Iqaluit resident Eva Groves uses an ulu, a traditional Inuit cutting tool, to remove the eyes from Arctic char in this 2009 photo. Canada reported no catches of fish from Arctic waters to the UN between 1950 and 2006. (Jonathan Hayward/Canadian Press)Nearly a million tonnes of fish were caught in the Arctic over the past half-century, despite the fact that less than 13,000 tonnes were reported to the United Nations, B.C. researchers report.

“Ineffective reporting, due to governance issues and a lack of credible data on small-scale fisheries, has given us a false sense of comfort that the Arctic is still a pristine frontier when it comes to fisheries,” said Dirk Zeller, the lead author of the report on the research findings, in a statement.

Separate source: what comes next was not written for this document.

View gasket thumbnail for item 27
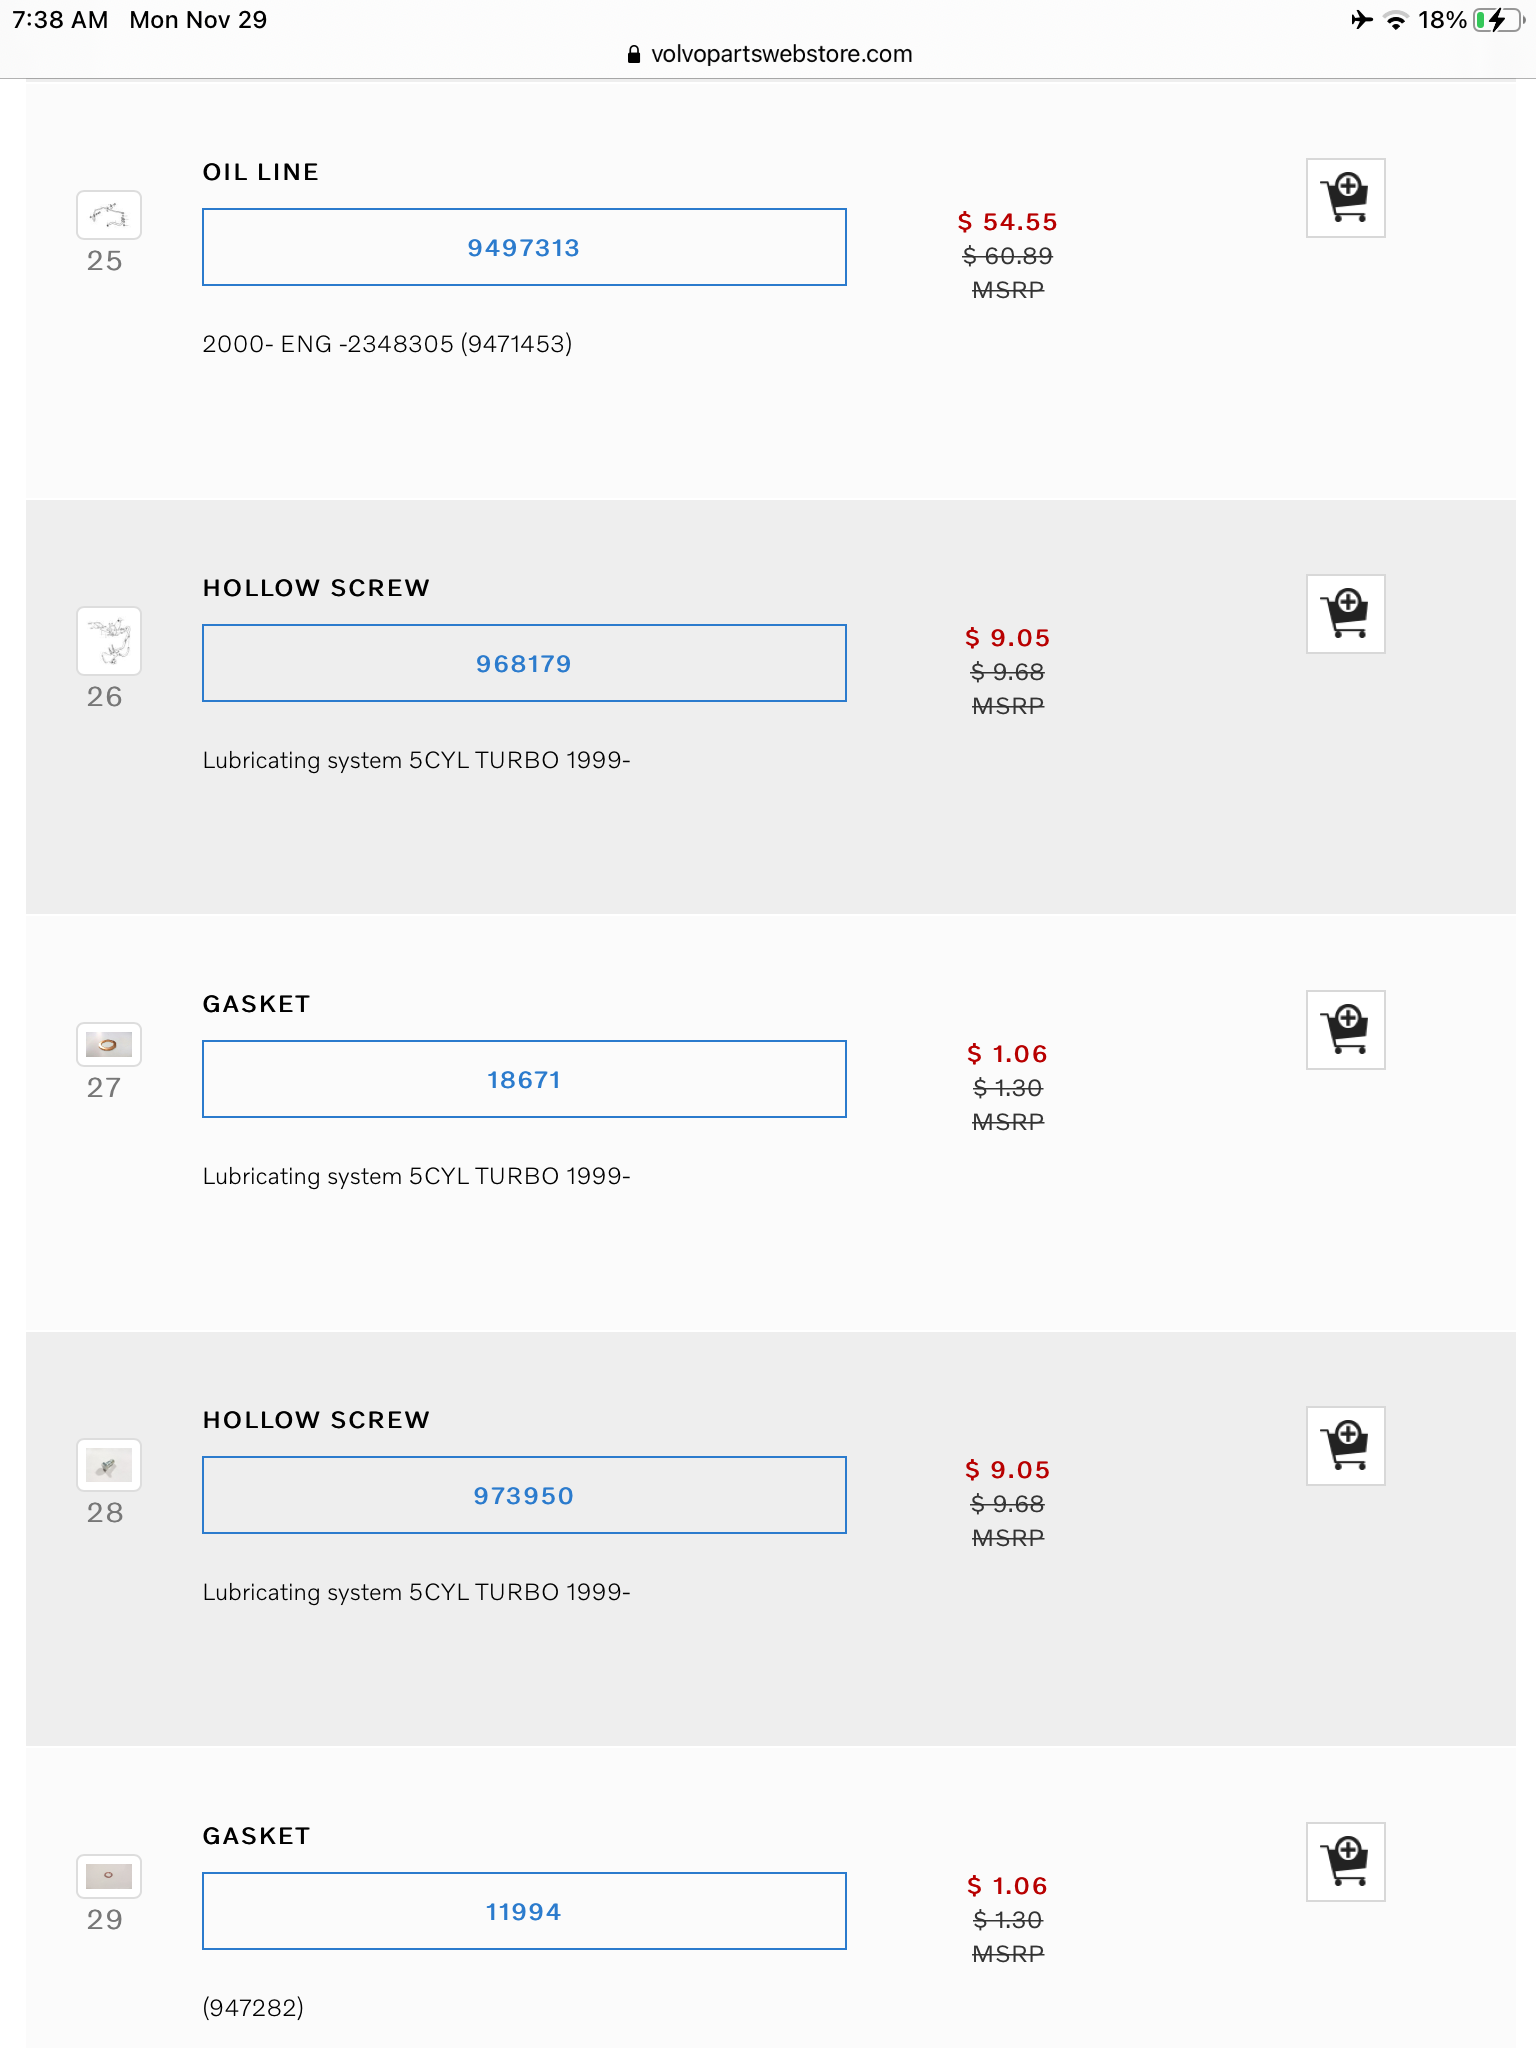Screen dimensions: 1536x2048 (109, 1045)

“We now offer a more accurate baseline against which we can monitor changes in fish catches and to inform policy and conservation efforts.”

The study, published this week in the journal Polar Biology, estimated that fisheries catches in Russian, Canadian and U.S. Arctic waters totalled 950,000 tonnes from 1950 to 2006 — nearly 75 times more than 12,700 tonnes reported to the United Nations Food and Agriculture Organization.

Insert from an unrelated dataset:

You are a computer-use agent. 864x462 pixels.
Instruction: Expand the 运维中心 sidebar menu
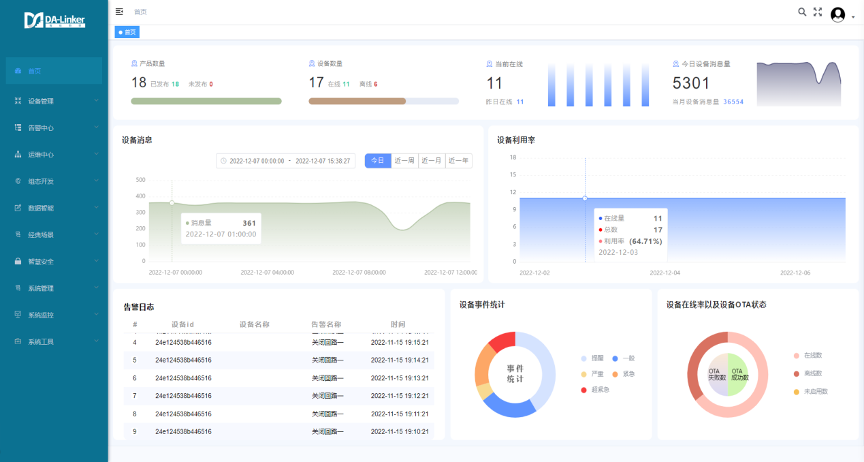click(96, 155)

Zeller and his colleagues at the UBC Fisheries Centre and the university’s department of ocean sciences arrived at their own estimates by reconstructing catch data from sources such as governmental reports and anthropological records of activities by indigenous populations.

Daniel Pauly, who led the research team, said no one has ever before compiled catch data from individual Arctic communities.

“It would be stated that the fishery’s in good shape and stuff, and that could be true, [but] actually I don’t know that. The picture of the overall catch and the catch by year, in the various communities, does not exist,” Pauly told CBC News on Friday.

Pauly described the situation as a puzzle in which “you have the pieces all over the place in a bag, but it’s never been put together.”

For example, statistics from the Alaska Department of Fish and Game showed that over the study period, the Arctic fish catch in Alaska alone was 89,000 tonnes, even though the U.S. reported no catches at all to the UN.

The UN numbers were based only on Russian reports, but the UBC study suggests even those numbers were a gross underestimate. It pegged Russia’s actual catch at 770,000 tonnes.

Canada’s catch during the study period was estimated at 95,000 tonnes.